TEXTE D'ÉTUDE:
-----

En résumé, les sacramentaux consistent immédiatement et premièrement en une prière de demande que l’Église adresse à Dieu, et seulement en second lieu et médiatement, c’est-à-dire à travers cette prière d’intercession de l’Église, en une sanctification, dans la mesure où l’Église, par le biais de ces rites, implore auprès de Dieu la sanctification des personnes ou des choses.

Les personnes et les choses ne deviennent pas de véritables causes instrumentales de la grâce, elles ne sont pas perfectionnées et élevées dans leurs qualités naturelles, mais en considération de la prière d’intercession de l’Église, elles sont prises sous la protection ou l’acceptation divine spéciale pour le bien spirituel de ceux qui les possèdent ou les utiliseront avec les dispositions qui s’imposent, offrant ainsi la possibilité de mieux réaliser leur salut.

-----

SEGMENT DE DONNÉES:
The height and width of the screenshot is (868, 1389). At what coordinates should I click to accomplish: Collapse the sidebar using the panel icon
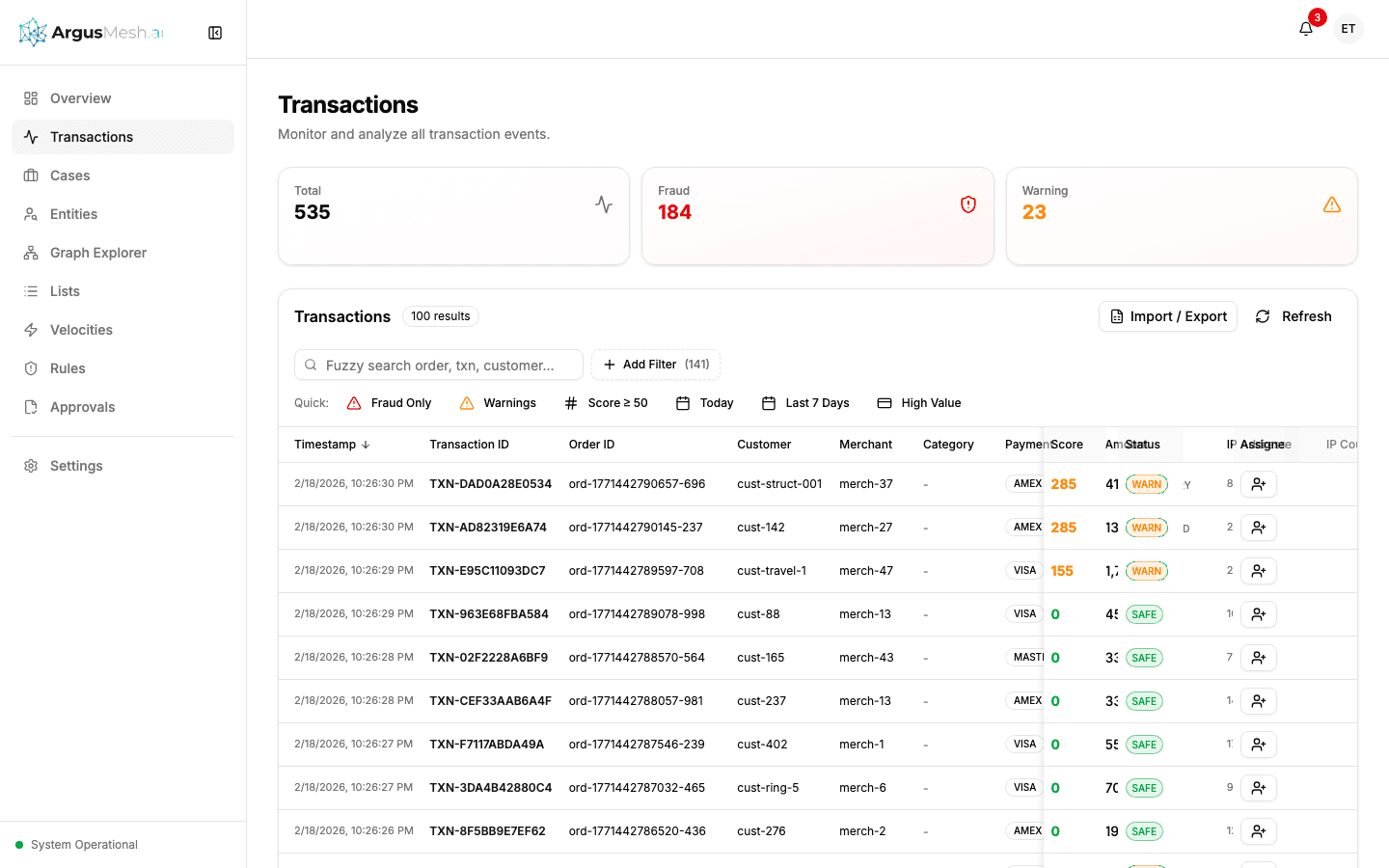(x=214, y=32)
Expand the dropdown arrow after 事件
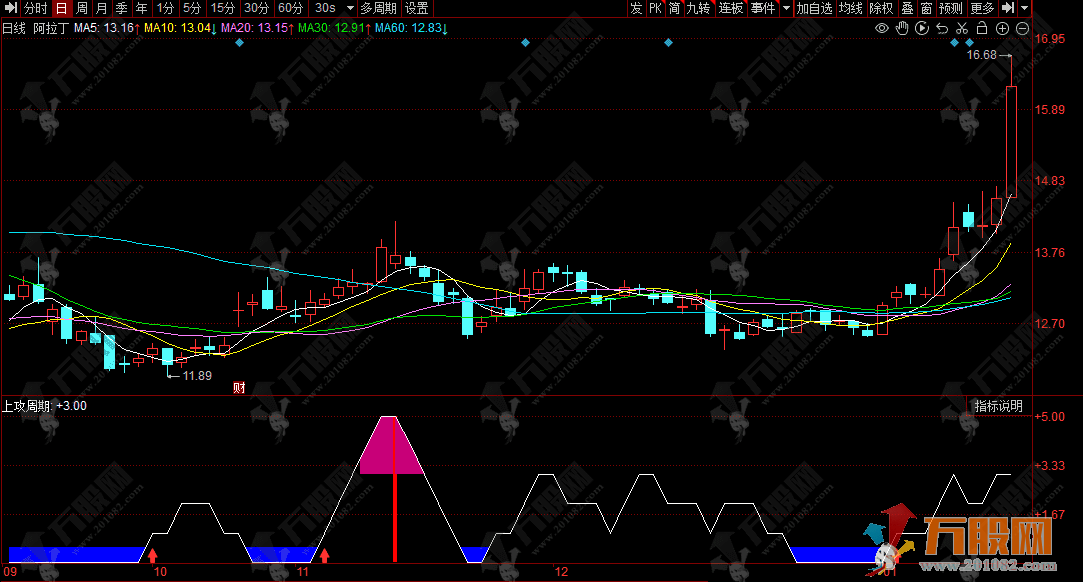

-----

TRAVAIL À FAIRE:
1. Répondez aux questions suivantes sur le texte consacré aux sacramentaux.
(a) En quoi les sacramentaux consistent-ils immédiatement et premièrement ?
(b) Les personnes et les choses deviennent-elles de véritables causes instrumentales de la grâce ?
(c) Pour le bien spirituel de qui sont-elles prises sous la protection ou l'acceptation divine spéciale ?
2. Recopiez sans rien changer le passage du texte sur les sacramentaux qui va de « Les personnes et » jusqu'à « réaliser leur salut. ».
3. Dans la première phrase du texte sur les sacramentaux, relevez tous les adverbes et locutions adverbiales qui indiquent l'ordre (premier ou second) ou le caractère direct ou indirect de ce en quoi consistent les sacramentaux.

CORRIGÉ DES EXERCICES:
1.
(a) En une prière de demande que l'Église adresse à Dieu.
(b) Non, elles ne deviennent pas de véritables causes instrumentales de la grâce.
(c) Pour le bien spirituel de ceux qui les possèdent ou les utiliseront avec les dispositions qui s'imposent.

2.
Les personnes et les choses ne deviennent pas de véritables causes instrumentales de la grâce, elles ne sont pas perfectionnées et élevées dans leurs qualités naturelles, mais en considération de la prière d’intercession de l’Église, elles sont prises sous la protection ou l’acceptation divine spéciale pour le bien spirituel de ceux qui les possèdent ou les utiliseront avec les dispositions qui s’imposent, offrant ainsi la possibilité de mieux réaliser leur salut.

3.
immédiatement
premièrement
en second lieu
médiatement